HINT: There should be three Democrats in your answer.

(E) Write a SQL query using WITH to accomplish the following.

In the WITH clause, define a temporary view called person_party_votes(vote_id, person_id, party, vote), which basically augments the information in person_votes with the voter's party at the time of the vote. To ensure correct answer, you need to handle the case where the person is no longer a current member (e.g., John Kerry), as well as the case where the person's party affiliation has changed.

In the query that follows, compute the breakdown of votes by party for each vote_id. Here are some example output rows (the answer certainly has more rows):

       vote_id        |    party    |     vote     | count 
----------------------+-------------+--------------+-------
 s100-113.2013        | Democrat    | Nay          |    40
 s100-113.2013        | Democrat    | Yea          |    13
 s100-113.2013        | Independent | Nay          |     2
 s100-113.2013        | Republican  | Nay          |     1
 s100-113.2013        | Republican  | Yea          |    44

2. Detective Work on Vote Correlation

In Lecture #2, we showed how queries computing vote correlations for David Price (D-NC) with Nancy Pelosi (D-CA) revealed unexpected results. Can you explain why it seems that Price votes so infrequently with Pelosi (when compared with another Represetative from NC, Butterfield)?

For your convenience, the file price-pelosi.sql in your working directory for this homework contains the SQL query used in the class. You may edit this file to run variations of this query to help you debug.

WHAT TO SUBMIT: A plain-text file named price.txt. Give your explanation in this file, together with any SQL queries and results that support your explanation.

3. Making Claims and Checking Facts

Your job for this part is to find an interesting claim base on our congress database that may be "checked" by others in the lab on Monday. The following properties are desirable for a claim:

  1. The correctness of the claim can be verified by SQL queries over the congress database alone, without drawing from external data sources.

  2. The claim sounds interesting enough (that somebody might feel like tweeting it). (Okay, this is purely subjective, but try your best.)

  3. The claim may be technically correct, but nonetheless misleading. Others will need to come up with non-trivial couterarguments to refute what the claim implies.

The claim about Price vs. Pelosi in Part 2 of this homework meets (a) and (b) above, but doesn't meet (c) because it is technically incorrect.

One example of a claim meeting (a), (b), and to some extent (c), would be

The average age of U.S. Representatives in Alaska is a whopping 82!

True, but somewhat misleading---Alaska has only one Representative in the House.

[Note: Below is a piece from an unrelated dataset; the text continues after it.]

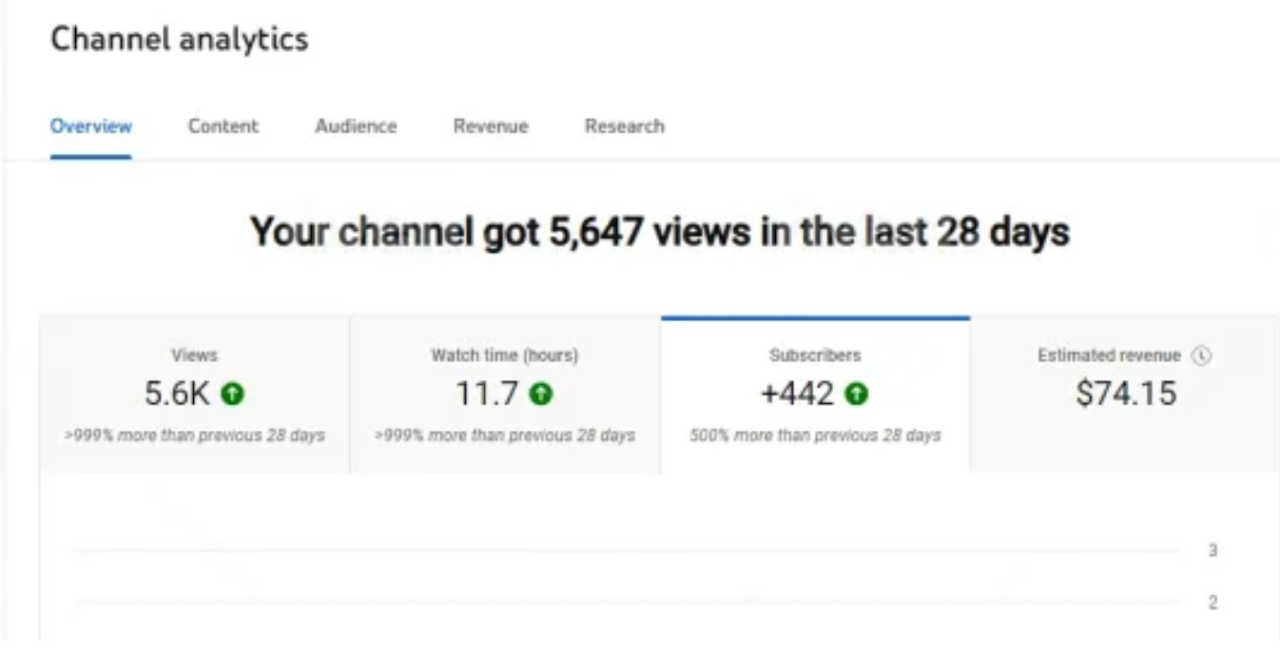The width and height of the screenshot is (1280, 652).
Task: Click the 5,647 views headline text
Action: point(660,232)
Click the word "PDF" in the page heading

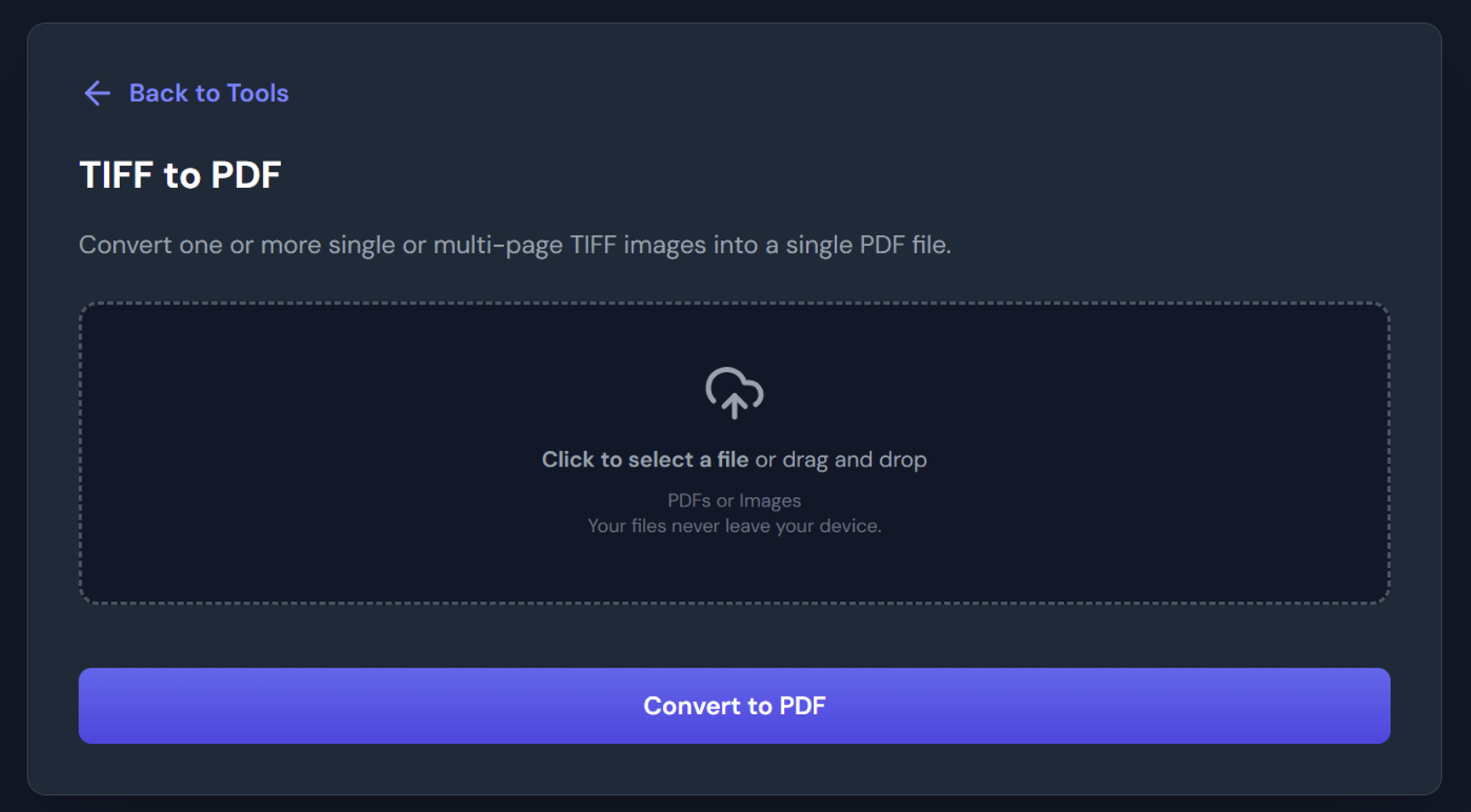point(245,175)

Real-world examples of claims meeting (a), (b), and (c) can be found in the back-and-forth attacks in election campaigns. A TV ad in the 2010 elections claimed that Jim Marshall, a Democratic incumbent from Georgia "voted the same as Republican leaders 65 percent of the time." This comparison was made with Republican Leader John Boehner over the votes in 2010. If we look at the history since 2007, however, the number would have been only 56 percent, which is not very high considering the fact that even the Democratic Whip, Jim Clyburn, voted 44 percent of the time with Boehner during that period. In fact, this ad was in response to an earlier ad attacking Marshall for voting with Nancy Pelosi "almost 90 percent of the time," which, not surprisingly, also tailored the claim in ways to further its own argument. You can read more about such claims here at FactCheck.org.

Your job is to make an interesting claim from our congress database, which contains all historical members of the Congress but voting records for only 2013-2014 (the 113th Congress). If your claim is misleading at the same time, that's even better---in that case, please also provide a counterargument to your claim (similar to the counterarguments made in the two examples above).

WHAT TO SUBMIT: A plain-text file named claim.txt. Structure it in three sections: 1) The claim in English (and, if it is intended to mislead, what you are trying to imply). 2) One more more SQL queries over the congress database to establish the correctness of your claim. 3) A counterargument to your claim, together with supporting SQL queries, if your claim is intended to mislead.